After Pierce’s death in 1997, Jackie followed her passion and moved to Haiti full-time eventually living in a small home on the Cange campus. For over 20 years she lived in solidarity with the people of Cange and, speaking their language, she served as a strong advocate for the continuation of Episcopal missions, ministries, and support. She also served as a liaison with the Episcopal Diocese of Upper South Carolina and the many parishioners who established medical clinics, agricultural partnerships, engineering projects, and the continuation of the provision of clean, running water that sustains them all.
Her various gifts to that community are too numerous to list -- from the English lessons which continued along with the sewing, to picking up every stray piece of trash along the way wherever she walked, to the countless tours of the medical mission facility she gave to visiting groups. Jackie sang in the choir and supported the church’s music program, including the donation of her own grand piano. With her southern charm, she coerced teams of visiting doctors to spend time after a busy day in the clinic neutering the community stray dogs that reproduced by leaps and bounds, and she assisted the doctors by doing bedpan duty 24 hours a day when patients began arriving for triage after the 2010 earthquake. Jackie sponsored the education of local students, provided clean bathrooms and a cold Prestige beer to visitors in her garden, and that doesn’t begin to scratch the surface. For everyone who met her, she was a true friend and a wonderful companion.
Jackie was honored at Christ Church Episcopal in Greenville, SC in June of 2019 with an award in recognition of extraordinary ministry to the people of Haiti.
Mrs. Williams is the widow of the late Franklin Pierce Williams, Jr, who passed away in 1997. She is survived by four children, Franklin P Williams III (Leslie) of Camden, SC, Marcia W. Cash (Richard) of Piedmont, SC, John Clarkson Williams (Lisa) of Andover, MA, and Richard Taylor Williams (Caroline) of Columbia SC, as well as 15 grandchildren, 12 great grandchildren, and her godson Raoul Fritz Joseph of Cange, Haiti.
The family appreciates the love and care given to Mrs.

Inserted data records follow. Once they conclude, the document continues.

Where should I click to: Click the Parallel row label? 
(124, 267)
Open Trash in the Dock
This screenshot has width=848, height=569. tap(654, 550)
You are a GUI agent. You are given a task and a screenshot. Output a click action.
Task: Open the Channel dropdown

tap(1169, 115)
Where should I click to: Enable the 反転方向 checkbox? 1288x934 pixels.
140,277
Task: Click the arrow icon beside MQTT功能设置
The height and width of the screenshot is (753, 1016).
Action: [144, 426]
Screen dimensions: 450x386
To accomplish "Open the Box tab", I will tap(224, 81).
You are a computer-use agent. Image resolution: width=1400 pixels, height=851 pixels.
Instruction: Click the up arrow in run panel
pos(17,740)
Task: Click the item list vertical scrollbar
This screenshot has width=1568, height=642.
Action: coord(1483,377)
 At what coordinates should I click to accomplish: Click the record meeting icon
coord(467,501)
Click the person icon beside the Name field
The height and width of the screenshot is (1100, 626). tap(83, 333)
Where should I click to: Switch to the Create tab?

Williams by her caregivers at Still Hopes for the past four and a half years. We are also grateful for the professionals at Heart of Hospice, who enabled her passage into the next life with comfort and dignity.
A memorial service will be conducted Saturday, March 11, 2023, at 11 AM at Still Hopes Chapel of The Holy Spirit in West Columbia. The family will receive friends at an onsite venue following the memorial service.
In lieu of flowers, memorials may be made to one these charities:
Leukemia society of America https://www.lls.org/
Partners in Agriculture https://partnersinag.org/
Partners in Literacy https://www.haiti-literacy.org/
Summit Ministries http://www.summits.org/
Condolences may be sent to Marcia Williams at [email protected] or 122 Pleasant Woods Road, Piedmont, SC 29673.